===== Passage shown

Wednesday, June 15, 2022

Bowie and Rast on Chinese Exclusion and the "Imaginary Immigration Clause"

Nikolas Bowie and Norah Rast have published The Imaginary Immigration Clause in the Michigan Law Review 120:7:

For the past century, the Supreme Court has skeptically scrutinized Congress’s power to enact healthcare laws and other domestic legislation, insisting that nothing in the Constitution gives Congress a general power to “regulate an individual from cradle to grave.” Yet when Congress regulates immigrants, the Court has contradictorily assumed that Congress has “broad, undoubted power” to do whatever it thinks necessary—even though no clause of the Constitution gives Congress any specific immigration power. The Court has explained this discrepancy with reference to the Chinese Exclusion Case, an 1889 decision in which it allegedly held that Congress possesses “sovereign” power to regulate immigrants beyond Congress’s ordinary enumerated powers. Absent this imagined Immigration Clause, the Court has offered no explanation for its anomalous review of Congress’s immigration laws.

This Article contests this traditional reading of the Chinese Exclusion Case as well as the consequences that have followed from it. Throughout the first century of congressional and judicial resistance to Congress’s power to regulate immigration, there was a broad consensus that Congress had no freestanding power to regulate immigrants beyond its ordinary powers to regulate everyone else. Far from disrupting this consensus, the author of the Chinese Exclusion Case adhered to it before, during, and after his opinion. It was not until the mid-twentieth century that the Supreme Court retroactively misread the Chinese Exclusion Case to authorize an extraconstitutional federal immigration power. Yet these misreadings have never explained why the Court invalidates ordinary domestic legislation even as it defers to federal immigration laws.

==========
===== Given records

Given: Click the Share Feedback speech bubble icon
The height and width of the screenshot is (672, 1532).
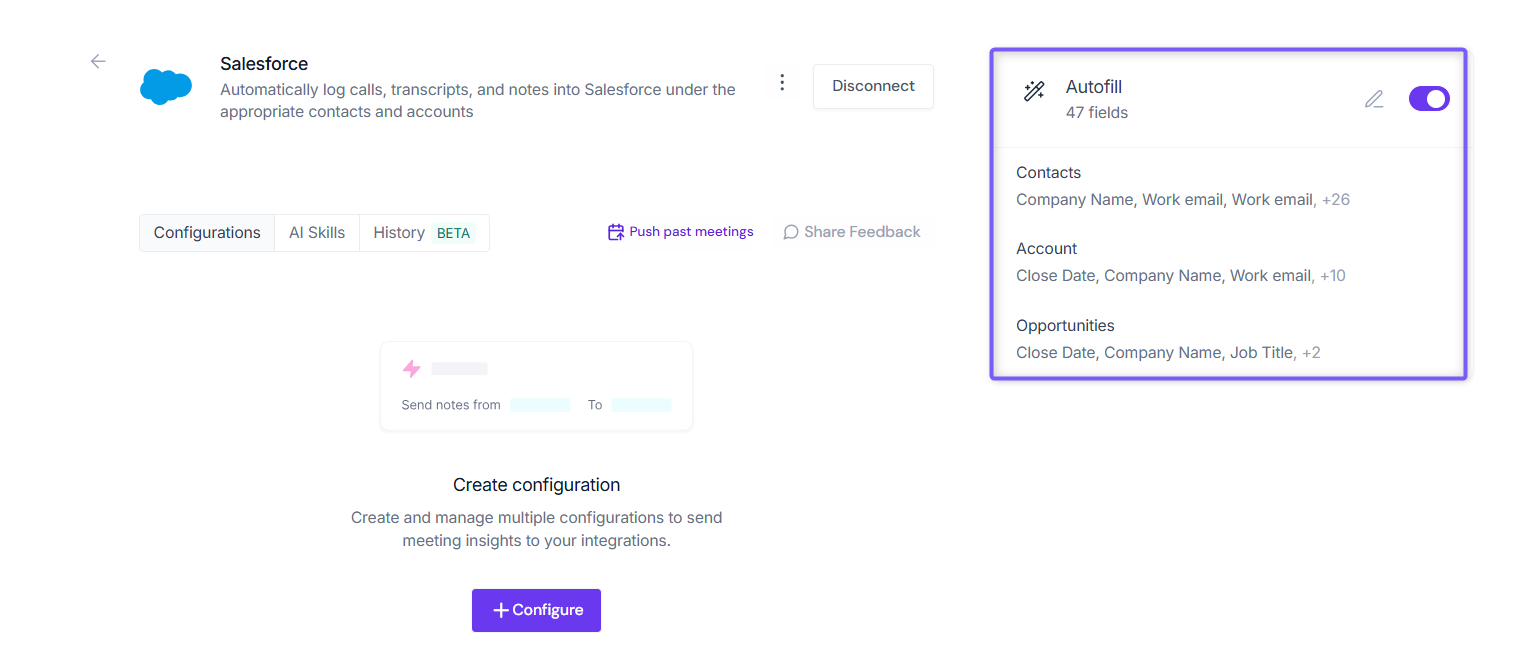Looking at the screenshot, I should 791,232.
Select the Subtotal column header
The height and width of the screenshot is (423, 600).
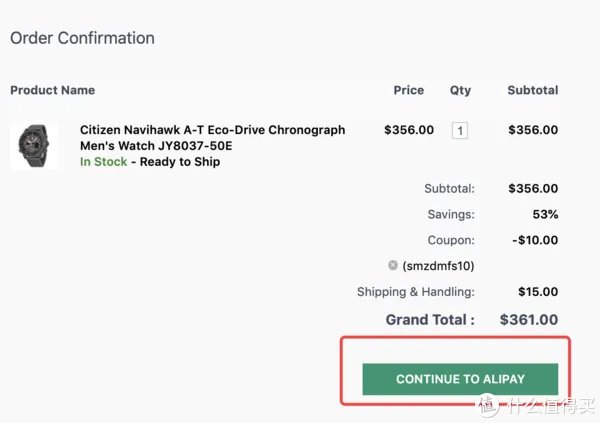pos(532,90)
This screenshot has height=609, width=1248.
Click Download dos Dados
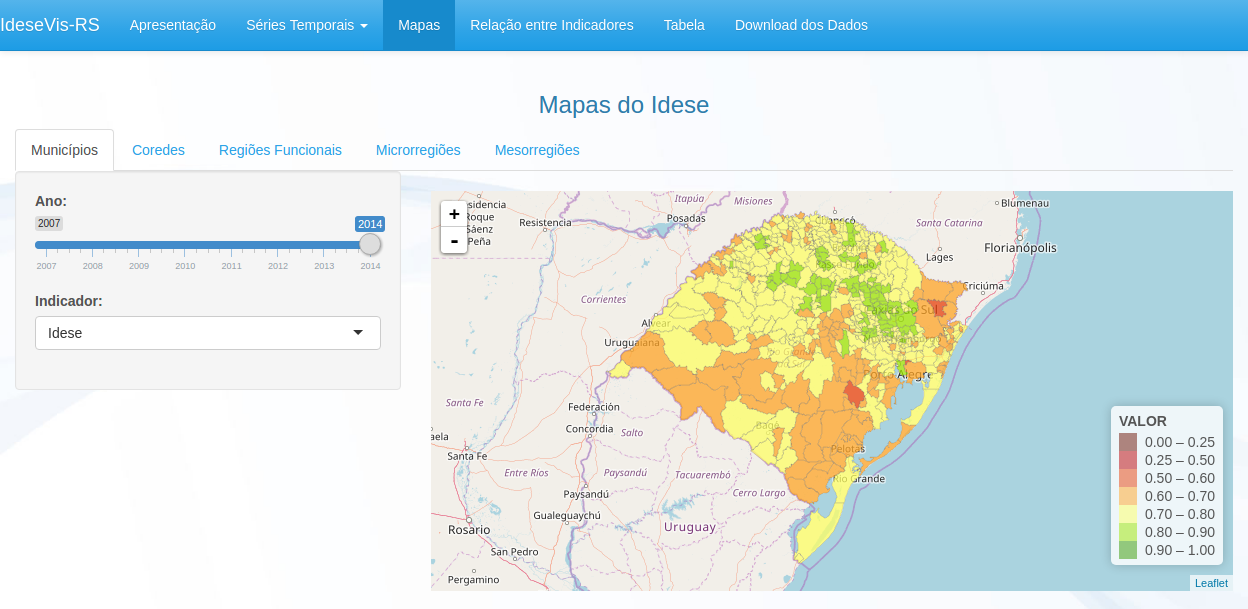[x=801, y=24]

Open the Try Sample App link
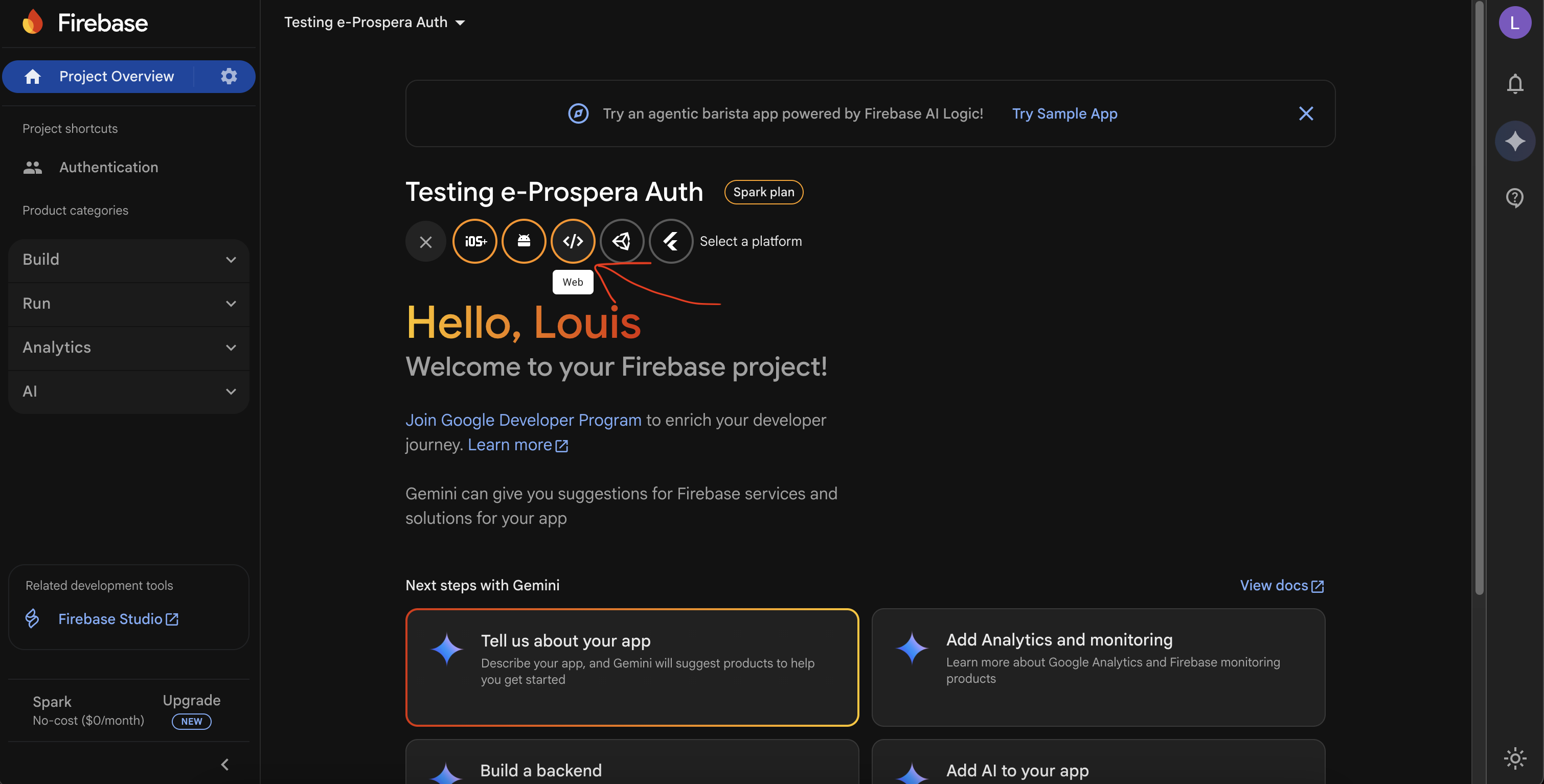(x=1064, y=113)
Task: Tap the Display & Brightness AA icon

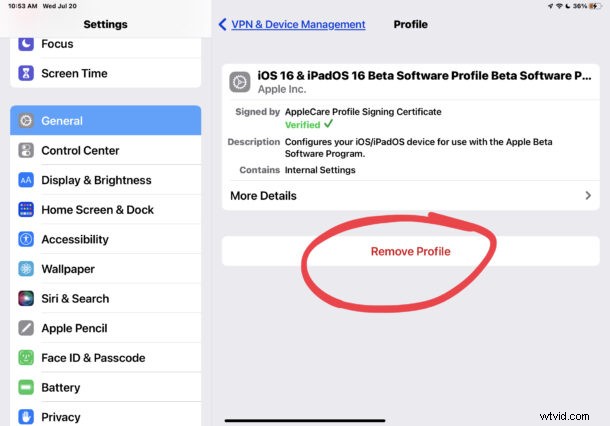Action: tap(26, 180)
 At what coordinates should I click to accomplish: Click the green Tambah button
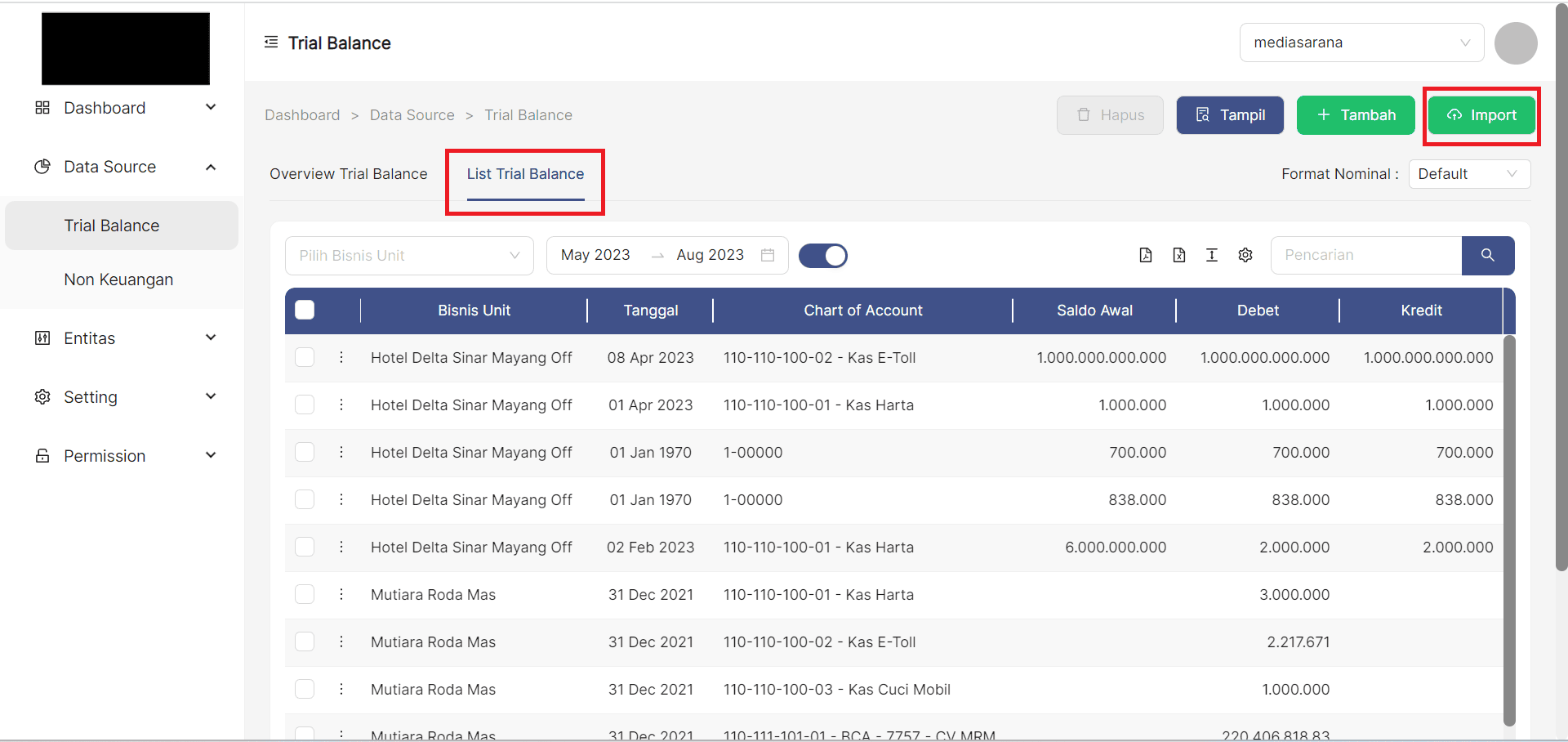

==========

Exercise requirements:
Please repeat the post on the Chinese Exclusion Case word for word, from "For the past" up to and including "Congress’s immigration laws.".

Solution for this task:
For the past century, the Supreme Court has skeptically scrutinized Congress’s power to enact healthcare laws and other domestic legislation, insisting that nothing in the Constitution gives Congress a general power to “regulate an individual from cradle to grave.” Yet when Congress regulates immigrants, the Court has contradictorily assumed that Congress has “broad, undoubted power” to do whatever it thinks necessary—even though no clause of the Constitution gives Congress any specific immigration power. The Court has explained this discrepancy with reference to the Chinese Exclusion Case, an 1889 decision in which it allegedly held that Congress possesses “sovereign” power to regulate immigrants beyond Congress’s ordinary enumerated powers. Absent this imagined Immigration Clause, the Court has offered no explanation for its anomalous review of Congress’s immigration laws.